ZONAUTARA.com – Tim nasional Spanyol berhasil mengalahkan Perancis dengan skor 2-0 dalam pertandingan semifinal Piala Dunia 2026 yang berlangsung pada Rabu (15/7/2026) waktu setempat. Kemenangan ini membawa Spanyol ke final, di mana mereka akan menghadapi pemenang antara Inggris dan Argentina.
<pAnalisis menyebutkan bahwa masalah utama Perancis terletak pada pilihan pemain di lini tengah. Matthew Lysaght mengungkapkan bahwa hanya satu dari tiga pemain cadangan, yakni Koné, Akilouche, dan Kanté, yang seharusnya dapat berfungsi di depan lini belakang, dan itu pun hanya untuk satu jam pertandingan. Hal ini menjadi masalah besar ketika berhadapan dengan lini tengah Spanyol yang berfungsi dengan baik, terdiri dari Olmo, Rodri, dan Fabián Ruiz, yang memerlukan kerja keras yang tidak bisa dipenuhi oleh Rabiot maupun Tchouaméni.Sementara itu, pelatih Perancis, Didier Deschamps, dinilai gagal dalam pemilihan skuad dan strategi. Meskipun Perancis mampu beradaptasi saat melawan Paraguay, mereka tampak kehilangan arah saat melawan Spanyol. Lysaght berpendapat bahwa Perancis tidak tahu bagaimana menciptakan ruang yang dibutuhkan untuk menyerang, dan pendekatan mereka salah.
Di sisi lain, Messi tampaknya berencana untuk mengeksploitasi kelemahan pertahanan Inggris, dan ada spekulasi bahwa pelatih Inggris, Thomas Tuchel, mungkin akan menempatkan Djed Spence di posisi bek kiri untuk menghadapi ancaman tersebut.
Terkait dengan Inggris, banyak yang mempertanyakan mentalitas tim setelah penampilan kurang memuaskan di pertandingan sebelumnya. Pertanyaan muncul apakah mentalitas untuk terus berjuang sama dengan mentalitas untuk mengekspresikan diri secara kreatif dalam pertandingan besar. Beberapa pengamat mengkritik Tuchel karena tidak memberikan dasar yang tepat bagi tim untuk tampil baik, terutama dalam pemilihan bek dan gelandang.

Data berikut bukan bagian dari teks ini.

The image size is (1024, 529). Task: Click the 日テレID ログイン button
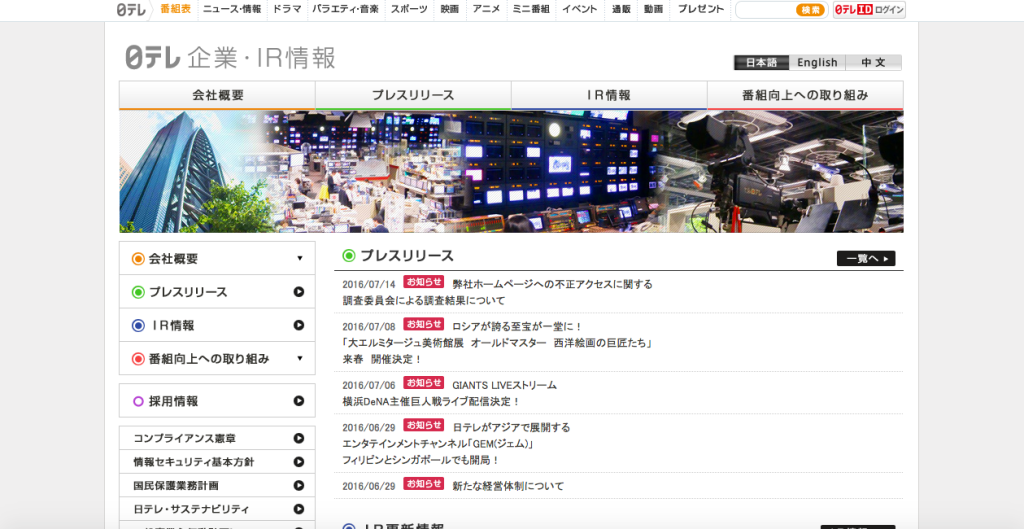pos(869,10)
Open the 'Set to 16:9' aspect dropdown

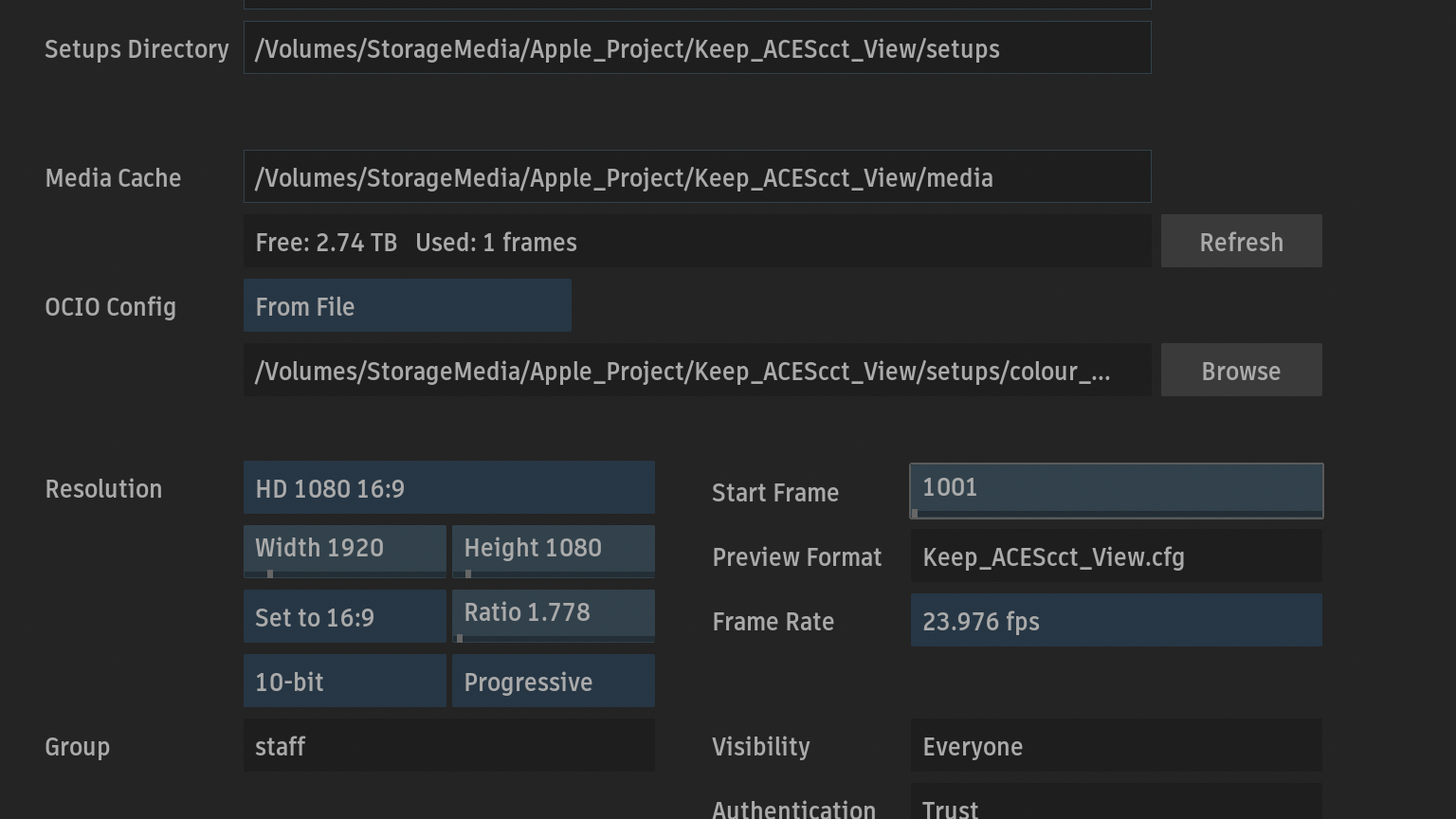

Pertandingan ini juga menjadi sorotan bagi para penggemar, dengan atmosfer yang sangat baik di stadion. Fans dari berbagai negara telah berbaur dengan harmonis, memberikan nuansa positif dalam turnamen ini. Harapan untuk melanjutkan kerukunan ini di pertandingan final sangat diharapkan.
Meskipun Zidane belum memulai sebagai pelatih Perancis, banyak yang meragukan kemampuannya. Kritikan muncul atas performa tim yang tidak menunjukkan penguasaan yang baik, meskipun ia berhasil meraih kesuksesan di klub sebelumnya.
Menjelang final, banyak yang tidak sabar menantikan pertandingan antara Spanyol dan pemenang dari laga Inggris melawan Argentina, dengan kenangan dari Piala Dunia 1986 yang masih membekas di ingatan para penggemar sepak bola.